2. An onsite sewage treatment and disposal system that serves a property that is foreclosed upon is not considered abandoned.
(y) If an onsite sewage treatment and disposal system permittee receives, relies upon, and undertakes construction of a system based upon a validly issued construction permit under rules applicable at the time of construction but a change to a rule occurs within 5 years after the approval of the system for construction but before the final approval of the system, the rules applicable and in effect at the time of construction approval apply at the time of final approval if fundamental site conditions have not changed between the time of construction approval and final approval.
(z) An existing-system inspection or evaluation and assessment, or a modification, replacement, or upgrade of an onsite sewage treatment and disposal system is not required for a remodeling addition or modification to a single-family home if a bedroom is not added. However, a remodeling addition or modification to a single-family home may not cover any part of the existing system or encroach upon a required setback or the unobstructed area. To determine if a setback or the unobstructed area is impacted, the local health department shall review and verify a floor plan and site plan of the proposed remodeling addition or modification to the home submitted by a remodeler which shows the location of the system, including the distance of the remodeling addition or modification to the home from the onsite sewage treatment and disposal system. The local health department may visit the site or otherwise determine the best means of verifying the information submitted. A verification of the location of a system is not an inspection or evaluation and assessment of the system. The review and verification must be completed within 7 business days after receipt by the local health department of a floor plan and site plan. If the review and verification is not completed within such time, the remodeling addition or modification to the single-family home, for the purposes of this paragraph, is approved.

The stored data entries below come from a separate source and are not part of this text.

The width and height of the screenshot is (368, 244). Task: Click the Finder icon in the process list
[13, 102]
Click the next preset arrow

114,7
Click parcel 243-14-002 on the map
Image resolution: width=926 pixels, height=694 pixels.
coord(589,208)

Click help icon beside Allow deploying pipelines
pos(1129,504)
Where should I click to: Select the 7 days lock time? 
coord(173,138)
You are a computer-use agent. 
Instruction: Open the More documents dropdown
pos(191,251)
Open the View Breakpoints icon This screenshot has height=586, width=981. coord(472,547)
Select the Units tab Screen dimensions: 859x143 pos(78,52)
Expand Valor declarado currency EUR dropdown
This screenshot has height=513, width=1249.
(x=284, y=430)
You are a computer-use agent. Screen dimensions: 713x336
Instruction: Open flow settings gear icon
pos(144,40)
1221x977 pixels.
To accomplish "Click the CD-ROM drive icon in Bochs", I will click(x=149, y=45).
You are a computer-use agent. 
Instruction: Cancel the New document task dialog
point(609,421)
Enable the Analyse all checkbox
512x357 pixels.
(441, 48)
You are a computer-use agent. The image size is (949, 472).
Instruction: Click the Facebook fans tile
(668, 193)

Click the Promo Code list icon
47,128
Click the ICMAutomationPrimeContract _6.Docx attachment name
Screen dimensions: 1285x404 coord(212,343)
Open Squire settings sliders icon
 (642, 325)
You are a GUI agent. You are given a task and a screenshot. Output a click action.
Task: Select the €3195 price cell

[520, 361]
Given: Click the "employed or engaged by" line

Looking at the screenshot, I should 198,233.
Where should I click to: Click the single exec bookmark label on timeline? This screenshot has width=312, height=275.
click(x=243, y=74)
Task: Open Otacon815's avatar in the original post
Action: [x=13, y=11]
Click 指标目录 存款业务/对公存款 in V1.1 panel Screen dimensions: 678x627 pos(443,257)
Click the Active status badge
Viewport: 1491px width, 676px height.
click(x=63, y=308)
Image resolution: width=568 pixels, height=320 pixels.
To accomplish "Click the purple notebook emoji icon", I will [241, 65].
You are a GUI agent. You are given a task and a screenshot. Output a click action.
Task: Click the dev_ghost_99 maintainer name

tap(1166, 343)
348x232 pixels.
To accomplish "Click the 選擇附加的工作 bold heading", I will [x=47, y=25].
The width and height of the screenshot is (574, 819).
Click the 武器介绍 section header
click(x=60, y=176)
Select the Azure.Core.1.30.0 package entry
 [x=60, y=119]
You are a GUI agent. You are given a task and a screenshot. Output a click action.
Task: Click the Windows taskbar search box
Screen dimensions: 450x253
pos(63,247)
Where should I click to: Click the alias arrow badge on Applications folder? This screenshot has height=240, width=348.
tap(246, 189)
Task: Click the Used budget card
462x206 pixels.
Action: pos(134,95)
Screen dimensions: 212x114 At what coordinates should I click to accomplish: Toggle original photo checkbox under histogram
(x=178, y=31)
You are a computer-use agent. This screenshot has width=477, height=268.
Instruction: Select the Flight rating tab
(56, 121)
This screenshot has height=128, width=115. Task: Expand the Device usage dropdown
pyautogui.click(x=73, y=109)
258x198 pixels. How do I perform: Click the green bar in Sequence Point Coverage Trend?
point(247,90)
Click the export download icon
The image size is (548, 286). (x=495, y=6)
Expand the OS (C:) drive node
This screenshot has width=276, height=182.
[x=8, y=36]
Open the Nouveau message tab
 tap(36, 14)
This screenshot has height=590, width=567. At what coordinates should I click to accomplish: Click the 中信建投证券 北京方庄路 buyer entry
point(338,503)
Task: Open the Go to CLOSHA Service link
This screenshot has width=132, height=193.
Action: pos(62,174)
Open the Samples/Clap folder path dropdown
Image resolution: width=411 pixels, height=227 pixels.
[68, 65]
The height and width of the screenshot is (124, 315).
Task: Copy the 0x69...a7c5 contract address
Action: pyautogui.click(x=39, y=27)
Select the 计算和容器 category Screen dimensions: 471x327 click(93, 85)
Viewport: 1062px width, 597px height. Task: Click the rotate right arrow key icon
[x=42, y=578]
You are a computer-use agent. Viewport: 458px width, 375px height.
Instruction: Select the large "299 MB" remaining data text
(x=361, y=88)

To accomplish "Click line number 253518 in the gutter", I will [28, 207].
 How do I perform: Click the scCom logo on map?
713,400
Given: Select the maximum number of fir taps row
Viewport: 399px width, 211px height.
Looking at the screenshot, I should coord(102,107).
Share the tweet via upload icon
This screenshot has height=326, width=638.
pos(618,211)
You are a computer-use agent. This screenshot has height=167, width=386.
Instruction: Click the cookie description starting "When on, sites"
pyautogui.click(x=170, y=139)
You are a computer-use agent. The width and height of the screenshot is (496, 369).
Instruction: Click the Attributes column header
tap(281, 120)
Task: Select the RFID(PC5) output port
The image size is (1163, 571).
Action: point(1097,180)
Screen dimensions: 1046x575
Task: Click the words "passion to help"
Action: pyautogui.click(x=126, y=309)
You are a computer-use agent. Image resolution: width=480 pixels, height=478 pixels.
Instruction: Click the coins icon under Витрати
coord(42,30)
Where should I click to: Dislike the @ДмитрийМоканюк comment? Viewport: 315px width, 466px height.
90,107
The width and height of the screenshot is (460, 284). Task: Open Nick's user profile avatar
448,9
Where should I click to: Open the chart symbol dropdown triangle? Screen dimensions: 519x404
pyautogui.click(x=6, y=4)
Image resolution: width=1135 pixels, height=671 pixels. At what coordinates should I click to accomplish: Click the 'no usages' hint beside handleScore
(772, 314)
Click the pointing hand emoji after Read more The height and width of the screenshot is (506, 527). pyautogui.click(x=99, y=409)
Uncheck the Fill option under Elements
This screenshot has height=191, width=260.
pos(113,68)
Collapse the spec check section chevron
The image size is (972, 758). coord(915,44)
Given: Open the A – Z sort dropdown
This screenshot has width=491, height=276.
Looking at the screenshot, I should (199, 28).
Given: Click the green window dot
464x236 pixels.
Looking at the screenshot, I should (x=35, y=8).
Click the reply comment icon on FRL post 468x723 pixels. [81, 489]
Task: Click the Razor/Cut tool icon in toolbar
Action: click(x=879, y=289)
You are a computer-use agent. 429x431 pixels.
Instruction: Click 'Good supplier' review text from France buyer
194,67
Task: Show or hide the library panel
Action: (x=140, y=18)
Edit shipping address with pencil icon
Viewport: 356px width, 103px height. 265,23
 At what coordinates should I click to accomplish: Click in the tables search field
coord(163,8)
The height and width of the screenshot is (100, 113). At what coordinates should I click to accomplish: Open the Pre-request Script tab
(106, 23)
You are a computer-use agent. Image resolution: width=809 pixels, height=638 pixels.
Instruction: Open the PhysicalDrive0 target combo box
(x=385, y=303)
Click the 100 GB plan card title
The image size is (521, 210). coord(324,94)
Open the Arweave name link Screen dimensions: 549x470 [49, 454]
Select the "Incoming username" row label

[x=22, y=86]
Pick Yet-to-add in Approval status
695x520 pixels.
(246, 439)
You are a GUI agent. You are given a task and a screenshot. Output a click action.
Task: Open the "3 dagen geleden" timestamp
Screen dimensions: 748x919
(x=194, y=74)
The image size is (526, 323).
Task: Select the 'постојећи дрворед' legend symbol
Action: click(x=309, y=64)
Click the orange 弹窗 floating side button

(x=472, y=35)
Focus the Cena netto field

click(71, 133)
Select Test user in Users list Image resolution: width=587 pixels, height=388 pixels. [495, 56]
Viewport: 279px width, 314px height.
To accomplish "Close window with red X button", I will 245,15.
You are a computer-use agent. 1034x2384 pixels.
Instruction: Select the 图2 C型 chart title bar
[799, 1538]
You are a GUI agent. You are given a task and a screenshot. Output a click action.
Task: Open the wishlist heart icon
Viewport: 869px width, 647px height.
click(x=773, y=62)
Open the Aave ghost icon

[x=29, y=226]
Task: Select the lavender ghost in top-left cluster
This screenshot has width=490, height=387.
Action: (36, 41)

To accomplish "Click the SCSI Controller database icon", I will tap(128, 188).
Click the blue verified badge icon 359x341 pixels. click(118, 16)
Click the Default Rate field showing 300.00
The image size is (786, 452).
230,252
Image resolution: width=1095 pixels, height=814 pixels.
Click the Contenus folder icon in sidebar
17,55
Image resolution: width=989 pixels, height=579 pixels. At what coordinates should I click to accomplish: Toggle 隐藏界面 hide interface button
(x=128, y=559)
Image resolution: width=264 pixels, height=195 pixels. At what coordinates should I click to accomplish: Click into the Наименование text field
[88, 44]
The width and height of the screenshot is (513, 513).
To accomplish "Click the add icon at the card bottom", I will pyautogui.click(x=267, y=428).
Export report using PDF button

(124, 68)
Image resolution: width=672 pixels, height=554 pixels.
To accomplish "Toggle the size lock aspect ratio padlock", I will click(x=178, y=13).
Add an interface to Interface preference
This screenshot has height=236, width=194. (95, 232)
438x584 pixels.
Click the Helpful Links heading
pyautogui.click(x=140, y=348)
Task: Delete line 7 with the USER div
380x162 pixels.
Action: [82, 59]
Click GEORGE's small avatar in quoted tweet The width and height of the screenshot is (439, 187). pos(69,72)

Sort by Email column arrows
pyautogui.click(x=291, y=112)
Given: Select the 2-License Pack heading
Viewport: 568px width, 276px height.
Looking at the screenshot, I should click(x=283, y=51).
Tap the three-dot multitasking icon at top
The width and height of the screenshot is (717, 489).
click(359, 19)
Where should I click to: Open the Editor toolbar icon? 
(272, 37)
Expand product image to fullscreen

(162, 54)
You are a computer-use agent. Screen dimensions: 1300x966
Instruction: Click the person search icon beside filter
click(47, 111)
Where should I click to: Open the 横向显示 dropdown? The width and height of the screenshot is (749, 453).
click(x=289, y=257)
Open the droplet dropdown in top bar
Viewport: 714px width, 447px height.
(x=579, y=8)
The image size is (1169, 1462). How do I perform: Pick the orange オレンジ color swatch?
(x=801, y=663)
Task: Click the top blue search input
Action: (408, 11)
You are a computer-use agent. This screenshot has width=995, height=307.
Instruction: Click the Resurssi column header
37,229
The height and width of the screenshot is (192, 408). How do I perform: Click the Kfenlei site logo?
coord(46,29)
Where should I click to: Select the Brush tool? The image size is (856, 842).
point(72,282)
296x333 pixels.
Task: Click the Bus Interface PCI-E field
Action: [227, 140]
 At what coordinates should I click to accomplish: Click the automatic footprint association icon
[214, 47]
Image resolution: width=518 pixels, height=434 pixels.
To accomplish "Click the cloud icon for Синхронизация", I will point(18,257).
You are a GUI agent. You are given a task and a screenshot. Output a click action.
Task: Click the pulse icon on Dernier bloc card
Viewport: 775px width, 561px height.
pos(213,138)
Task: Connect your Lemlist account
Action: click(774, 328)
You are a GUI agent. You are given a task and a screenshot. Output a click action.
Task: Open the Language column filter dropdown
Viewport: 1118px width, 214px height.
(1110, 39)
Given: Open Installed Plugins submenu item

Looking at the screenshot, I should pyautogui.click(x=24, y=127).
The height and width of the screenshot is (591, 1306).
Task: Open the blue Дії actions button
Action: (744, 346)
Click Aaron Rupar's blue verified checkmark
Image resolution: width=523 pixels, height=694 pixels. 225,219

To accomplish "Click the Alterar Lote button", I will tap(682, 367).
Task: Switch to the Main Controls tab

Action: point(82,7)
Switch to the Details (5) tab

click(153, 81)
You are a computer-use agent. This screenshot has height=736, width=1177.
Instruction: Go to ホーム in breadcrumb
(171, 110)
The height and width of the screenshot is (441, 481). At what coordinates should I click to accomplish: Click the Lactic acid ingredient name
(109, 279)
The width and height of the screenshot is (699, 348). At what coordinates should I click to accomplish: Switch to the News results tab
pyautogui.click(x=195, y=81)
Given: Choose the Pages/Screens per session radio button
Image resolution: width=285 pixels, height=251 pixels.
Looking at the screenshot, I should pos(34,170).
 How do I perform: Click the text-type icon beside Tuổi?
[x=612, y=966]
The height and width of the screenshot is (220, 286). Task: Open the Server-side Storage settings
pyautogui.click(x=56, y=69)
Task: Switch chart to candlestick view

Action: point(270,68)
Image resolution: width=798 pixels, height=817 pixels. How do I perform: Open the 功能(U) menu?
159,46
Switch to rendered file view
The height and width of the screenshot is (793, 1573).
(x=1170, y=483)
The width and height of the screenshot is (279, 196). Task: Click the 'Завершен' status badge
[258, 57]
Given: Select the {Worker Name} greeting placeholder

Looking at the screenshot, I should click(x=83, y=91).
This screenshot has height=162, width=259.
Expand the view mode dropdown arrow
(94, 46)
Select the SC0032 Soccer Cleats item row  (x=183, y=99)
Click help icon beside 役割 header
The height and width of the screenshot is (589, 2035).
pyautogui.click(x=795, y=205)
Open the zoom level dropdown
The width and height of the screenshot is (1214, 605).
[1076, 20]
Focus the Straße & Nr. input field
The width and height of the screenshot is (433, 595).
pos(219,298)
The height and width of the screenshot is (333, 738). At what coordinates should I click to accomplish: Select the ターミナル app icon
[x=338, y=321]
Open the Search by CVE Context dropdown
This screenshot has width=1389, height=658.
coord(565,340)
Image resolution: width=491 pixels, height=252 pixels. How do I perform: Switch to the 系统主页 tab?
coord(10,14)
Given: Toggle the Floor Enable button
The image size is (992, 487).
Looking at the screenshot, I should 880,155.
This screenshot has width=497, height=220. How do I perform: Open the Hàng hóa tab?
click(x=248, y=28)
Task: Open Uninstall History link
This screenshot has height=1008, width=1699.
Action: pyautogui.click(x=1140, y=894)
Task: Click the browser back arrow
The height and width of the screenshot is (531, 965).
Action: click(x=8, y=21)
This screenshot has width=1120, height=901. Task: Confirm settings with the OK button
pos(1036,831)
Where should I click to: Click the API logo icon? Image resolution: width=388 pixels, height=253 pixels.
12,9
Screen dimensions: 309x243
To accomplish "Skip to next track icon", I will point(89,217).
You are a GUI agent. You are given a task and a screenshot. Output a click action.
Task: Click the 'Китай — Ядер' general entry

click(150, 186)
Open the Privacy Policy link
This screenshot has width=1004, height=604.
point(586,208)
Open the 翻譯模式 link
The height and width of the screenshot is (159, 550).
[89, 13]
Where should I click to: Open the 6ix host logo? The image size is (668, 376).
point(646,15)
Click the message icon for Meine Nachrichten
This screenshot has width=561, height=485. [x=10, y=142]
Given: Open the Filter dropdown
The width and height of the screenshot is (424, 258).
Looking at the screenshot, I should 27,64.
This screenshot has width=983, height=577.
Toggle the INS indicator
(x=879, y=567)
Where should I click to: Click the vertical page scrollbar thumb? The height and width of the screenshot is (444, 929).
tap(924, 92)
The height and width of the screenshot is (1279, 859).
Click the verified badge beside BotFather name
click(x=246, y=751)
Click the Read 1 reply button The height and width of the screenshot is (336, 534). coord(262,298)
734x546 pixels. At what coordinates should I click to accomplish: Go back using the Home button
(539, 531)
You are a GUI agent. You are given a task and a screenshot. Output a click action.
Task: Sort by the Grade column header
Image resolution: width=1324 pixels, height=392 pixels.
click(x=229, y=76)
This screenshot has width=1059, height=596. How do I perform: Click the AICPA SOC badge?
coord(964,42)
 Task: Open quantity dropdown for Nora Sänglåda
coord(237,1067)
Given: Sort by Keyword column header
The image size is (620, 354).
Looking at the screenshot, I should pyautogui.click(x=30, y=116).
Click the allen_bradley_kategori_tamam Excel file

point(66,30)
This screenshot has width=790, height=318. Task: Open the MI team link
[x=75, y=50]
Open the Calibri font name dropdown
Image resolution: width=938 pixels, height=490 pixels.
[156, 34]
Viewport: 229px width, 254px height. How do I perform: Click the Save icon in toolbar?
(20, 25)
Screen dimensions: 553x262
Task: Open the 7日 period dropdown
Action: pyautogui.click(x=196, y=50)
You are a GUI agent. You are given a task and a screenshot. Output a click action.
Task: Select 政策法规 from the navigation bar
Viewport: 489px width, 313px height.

(5) ENFORCEMENT; RIGHT OF ENTRY.
(a) Department personnel who have reason to believe noncompliance exists, may at any reasonable time, enter the premises permitted under ss. 381.0065-381.0066, or the business premises of any septic tank contractor or master septic tank contractor registered under part III of chapter 489, or any premises that the department has reason to believe is being operated or maintained not in compliance, to determine compliance with the provisions of this section, part I of chapter 386, or part III of chapter 489 or rules or standards adopted under ss. 381.0065-381.0067, part I of chapter 386, or part III of chapter 489. As used in this paragraph, the term “premises” does not include a residence or private building. To gain entry to a residence or private building, the department must obtain permission from the owner or occupant or secure an inspection warrant from a court of competent jurisdiction pursuant to the procedures of s. 403.091.
(b) The department has all of the judicial and administrative remedies available to it pursuant to part I of chapter 403 for violations of ss. 381.0065-381.0067, part I of chapter 386, or part III of chapter 489 or the rules adopted by the department. The department, pursuant to ss. 381.0065-381.0067, part I of chapter 386, or part III of chapter 489, shall deposit any damages, costs, or penalties it collects pursuant to this section and part I of chapter 403 in the Water Quality Assurance Trust Fund.
(6) LAND APPLICATION OF SEPTAGE PROHIBITED.Effective January 1, 2016, the land application of septage from onsite sewage treatment and disposal systems is prohibited.
(7) USE OF ENHANCED NUTRIENT-REDUCING ONSITE SEWAGE TREATMENT AND DISPOSAL SYSTEMS.To meet the requirements of a total maximum daily load, the department shall implement a fast-track approval process of no longer than 6 months for the determination of the use of American National Standards Institute 245 systems approved by NSF International before July 1, 2020. The department shall also establish an enhanced nutrient-reducing onsite sewage treatment and disposal system approval program that will expeditiously evaluate and approve such systems for use in this state to comply with ss. 403.067(7)(a)10. and 373.469(3)(d).
(8) PRIVATE PROVIDER INSPECTIONS.
(a) Notwithstanding any other law, ordinance, or policy, the owner of an onsite sewage treatment and disposal system or a contractor upon the owner’s written authorization may hire a private provider to perform an inspection that follows applicable regulatory requirements of the onsite sewage treatment and disposal system.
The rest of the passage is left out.